At the event, IBM outlined several new initiatives and discussed new milestones, in addition to the financial one above. In particular, IBM touted recent gains in servers, including the IDC market-share numbers released last week that indicate that IBM attained No. 1 market share in servers, extending its lead over Hewlett-Packard. The company also noted that, according to IDC, IBM topped both Sun and HP in Unix servers in 2004, and overtook Dell last year in Intel servers.
Atkins also noted how partners, in addition to lifting IBM's broad, top-line number, also performed well against individual metrics. Last year, for example, IBM partner executives challenged partners to generate $1 billion in new business working with Linux on behalf of IBM. Atkins proudly pointed out that partners beat the revenue goal by more than $110 million. Following up on last year's goal, IBM now says it wants partners to generate $2 billion in Linux-related revenue in 2005.
As for initiatives, IBM showcased three specialties designed to help partners go after the SMB market, which IBM estimates to be as large as $360 billion annually. They include:
* An expanded development initiative geared for IBM Express offerings that provides technical frameworks to help business partners build solutions and applications that are fully integrated into the IBM stack.
* A new, Built-On Express initiative that recognizes products built in accordance with IBM development specifications. Benefits include an Express logo, technical support and access to IBM's virtual innovation centers.
* Opening the year-old PartnerWorld Industry Networks program for ISVs to regional systems integrators with the goal of pairing the two sets of partners in joint sales opportunities in 13 vertical industries. In addition, IBM has redeployed hundreds of sales specialists to work in the field to close deals.
Other themes IBM emphasized on the opening day of its event included working more closely with IBM's massive Global Services arm, fostering and leveraging the ecosystem of all IBM partners, and looking at ways to embrace more of IBM's software-services portfolio and its on-demand middleware technologies.

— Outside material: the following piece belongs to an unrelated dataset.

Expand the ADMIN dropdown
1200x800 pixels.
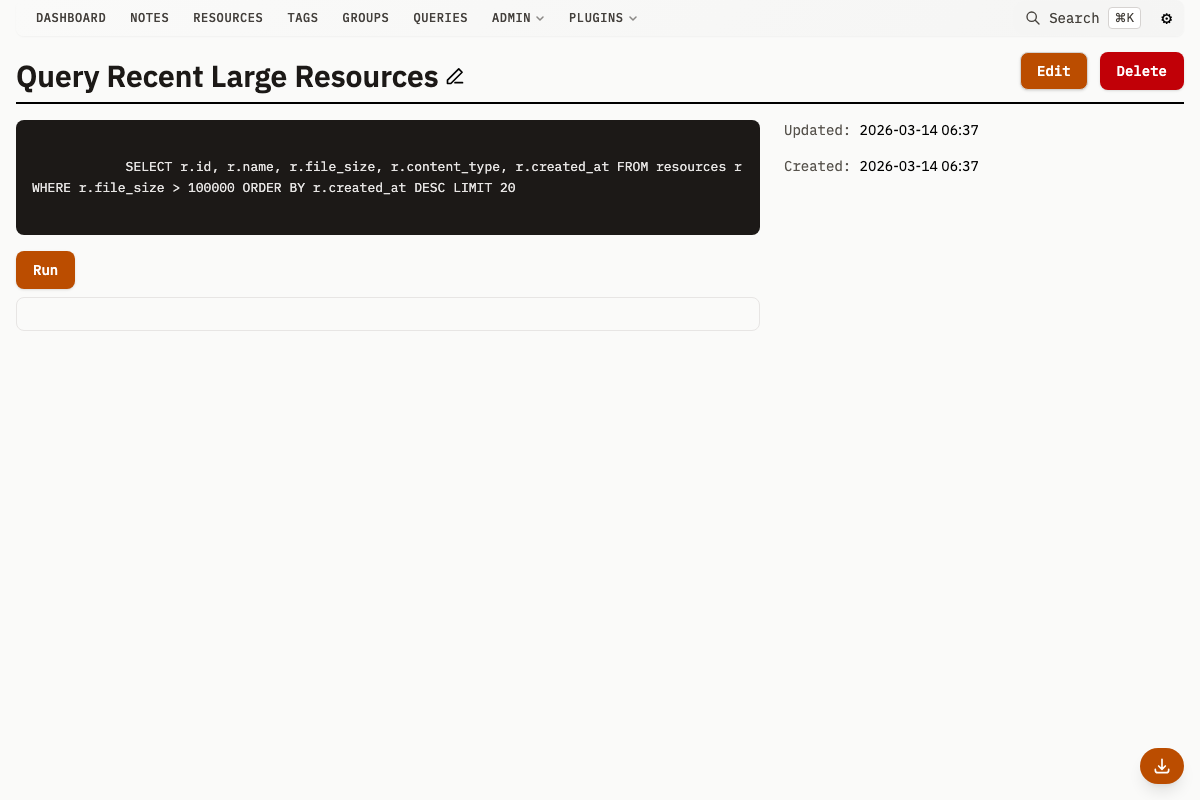(517, 17)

Doug Elix, senior vice president and group executive of IBM's sales and distribution arm, took the stage after Atkins kicked off the event and made several key observations. He noted how different the IBM of today is compared to the IBM of 1993, when the company generated just 20 percent of its revenue from services. Today that figure is 50 percent. And IBM's overall revenue is much larger, having grown to $96.5 billion from $62 billion.
Brimming with pride and confidence, Elix said the future in computing lies with those who outline clear strategies and execute upon them accordingly. "We expect to be winners with you," he said.